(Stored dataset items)
= = =

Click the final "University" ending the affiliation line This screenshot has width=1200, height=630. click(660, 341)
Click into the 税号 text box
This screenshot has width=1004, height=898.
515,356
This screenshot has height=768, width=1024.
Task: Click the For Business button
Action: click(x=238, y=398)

= = =

TASK OBJECTIVE
The data above should be returned in full, exactly as written.

THE ANSWER
Click the final "University" ending the affiliation line This screenshot has width=1200, height=630. click(660, 341)
Click into the 税号 text box
This screenshot has width=1004, height=898.
515,356
This screenshot has height=768, width=1024.
Task: Click the For Business button
Action: click(x=238, y=398)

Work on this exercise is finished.